Identification of an Unnatural Sulfated Monosaccharide as a High-Affinity Ligand for Pan-Variant Targeting of SARS-CoV-2 Spike Glycoprotein

Abstract

Identifying smaller sulfated glycan fragments that recognize target proteins with high affinity is highly challenging. In this work, we show that microarray screening of 53 small glycan fragments helped identify distinct sulfated monosaccharide to tetrasaccharide fragments that bind to multiple isoforms of SARS-CoV-2 spike glycoprotein (SgP) with high affinity. Our library consisted of natural and unnatural glycan sequences with a wide range of sulfation levels.
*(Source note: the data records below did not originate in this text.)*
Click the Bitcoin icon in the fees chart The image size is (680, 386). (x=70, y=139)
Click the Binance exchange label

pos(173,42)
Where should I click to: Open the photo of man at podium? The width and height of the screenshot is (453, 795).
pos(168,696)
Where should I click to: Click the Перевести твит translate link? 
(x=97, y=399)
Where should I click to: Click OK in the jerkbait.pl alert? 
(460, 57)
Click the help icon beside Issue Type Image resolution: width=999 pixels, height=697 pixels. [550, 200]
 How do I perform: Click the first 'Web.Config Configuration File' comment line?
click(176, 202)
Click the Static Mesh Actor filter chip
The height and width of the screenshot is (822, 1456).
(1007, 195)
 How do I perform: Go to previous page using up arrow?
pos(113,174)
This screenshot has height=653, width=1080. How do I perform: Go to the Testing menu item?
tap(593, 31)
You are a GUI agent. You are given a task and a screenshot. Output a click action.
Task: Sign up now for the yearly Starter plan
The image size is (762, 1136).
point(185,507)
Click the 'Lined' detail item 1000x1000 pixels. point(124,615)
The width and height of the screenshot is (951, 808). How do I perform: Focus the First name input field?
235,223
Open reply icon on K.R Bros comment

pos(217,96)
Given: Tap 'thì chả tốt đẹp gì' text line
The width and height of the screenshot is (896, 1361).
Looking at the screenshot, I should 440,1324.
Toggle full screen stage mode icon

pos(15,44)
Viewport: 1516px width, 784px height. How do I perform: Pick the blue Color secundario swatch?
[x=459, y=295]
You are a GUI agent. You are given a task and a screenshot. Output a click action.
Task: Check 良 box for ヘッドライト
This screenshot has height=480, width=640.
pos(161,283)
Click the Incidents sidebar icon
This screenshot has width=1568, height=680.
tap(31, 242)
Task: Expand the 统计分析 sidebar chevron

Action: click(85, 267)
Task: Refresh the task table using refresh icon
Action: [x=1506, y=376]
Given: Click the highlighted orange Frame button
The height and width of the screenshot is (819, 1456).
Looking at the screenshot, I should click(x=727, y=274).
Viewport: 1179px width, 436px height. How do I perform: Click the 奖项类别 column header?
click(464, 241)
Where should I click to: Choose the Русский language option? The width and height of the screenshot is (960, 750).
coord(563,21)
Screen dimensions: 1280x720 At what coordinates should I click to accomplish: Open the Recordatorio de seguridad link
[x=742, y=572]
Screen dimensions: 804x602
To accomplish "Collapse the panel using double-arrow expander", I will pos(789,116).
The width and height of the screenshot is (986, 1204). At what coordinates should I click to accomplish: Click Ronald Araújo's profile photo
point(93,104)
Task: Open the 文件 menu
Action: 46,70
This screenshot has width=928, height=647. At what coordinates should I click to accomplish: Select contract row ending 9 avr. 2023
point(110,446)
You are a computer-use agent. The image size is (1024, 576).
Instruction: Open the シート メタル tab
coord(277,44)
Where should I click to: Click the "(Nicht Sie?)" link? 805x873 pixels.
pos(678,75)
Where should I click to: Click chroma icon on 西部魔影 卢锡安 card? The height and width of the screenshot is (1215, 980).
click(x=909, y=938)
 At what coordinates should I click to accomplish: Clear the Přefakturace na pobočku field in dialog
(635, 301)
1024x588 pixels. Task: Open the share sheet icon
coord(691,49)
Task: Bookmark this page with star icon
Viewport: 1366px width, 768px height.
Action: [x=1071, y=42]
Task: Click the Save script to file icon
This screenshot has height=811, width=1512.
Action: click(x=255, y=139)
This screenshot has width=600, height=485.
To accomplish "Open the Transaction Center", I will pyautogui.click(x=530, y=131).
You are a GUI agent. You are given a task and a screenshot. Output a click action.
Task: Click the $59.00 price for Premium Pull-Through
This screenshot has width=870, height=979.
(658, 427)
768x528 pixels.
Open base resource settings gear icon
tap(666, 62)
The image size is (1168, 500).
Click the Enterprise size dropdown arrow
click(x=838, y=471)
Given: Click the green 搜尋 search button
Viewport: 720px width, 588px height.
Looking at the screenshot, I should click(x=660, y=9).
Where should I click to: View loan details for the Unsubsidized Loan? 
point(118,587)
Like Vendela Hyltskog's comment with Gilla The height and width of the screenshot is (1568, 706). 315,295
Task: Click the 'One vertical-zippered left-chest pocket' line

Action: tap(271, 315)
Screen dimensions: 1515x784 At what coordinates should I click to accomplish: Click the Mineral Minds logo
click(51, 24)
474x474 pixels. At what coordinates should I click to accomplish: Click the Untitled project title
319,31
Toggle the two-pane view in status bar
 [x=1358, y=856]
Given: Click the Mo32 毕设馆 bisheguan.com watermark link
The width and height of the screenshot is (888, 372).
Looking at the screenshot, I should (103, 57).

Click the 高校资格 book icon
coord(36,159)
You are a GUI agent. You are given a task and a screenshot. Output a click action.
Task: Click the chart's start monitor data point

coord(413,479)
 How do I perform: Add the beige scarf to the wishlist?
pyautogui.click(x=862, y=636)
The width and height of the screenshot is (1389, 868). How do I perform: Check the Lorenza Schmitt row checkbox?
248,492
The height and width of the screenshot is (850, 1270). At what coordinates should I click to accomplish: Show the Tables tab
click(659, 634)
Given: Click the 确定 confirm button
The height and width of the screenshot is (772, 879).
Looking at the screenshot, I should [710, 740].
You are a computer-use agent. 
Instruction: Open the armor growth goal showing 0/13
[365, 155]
The unnatural features arose from the presence of phosphate or fluoro groups on the natural sulfated GAG scaffold as well as sulfate modification of idose fragments that were monomer to tetramer long. None of the natural glycans yielded much promise, which probably conveys the importance of the polymeric glycosaminoglycan chain in SgP biology. However, the unnatural idose fragments with sulfation at the 2, 3, 4, and 6 positions displayed high affinities (100–500 nM) for wild-type, Delta, and Omicron variants of SgP. The unnatural sulfated idose monosaccharide is the smallest molecule known to date that can be classified as a high-affinity, pan-variant fragment. This fragment is expected to serve as the lead for the design of pan-variant ligands with sub-nM inhibition potency.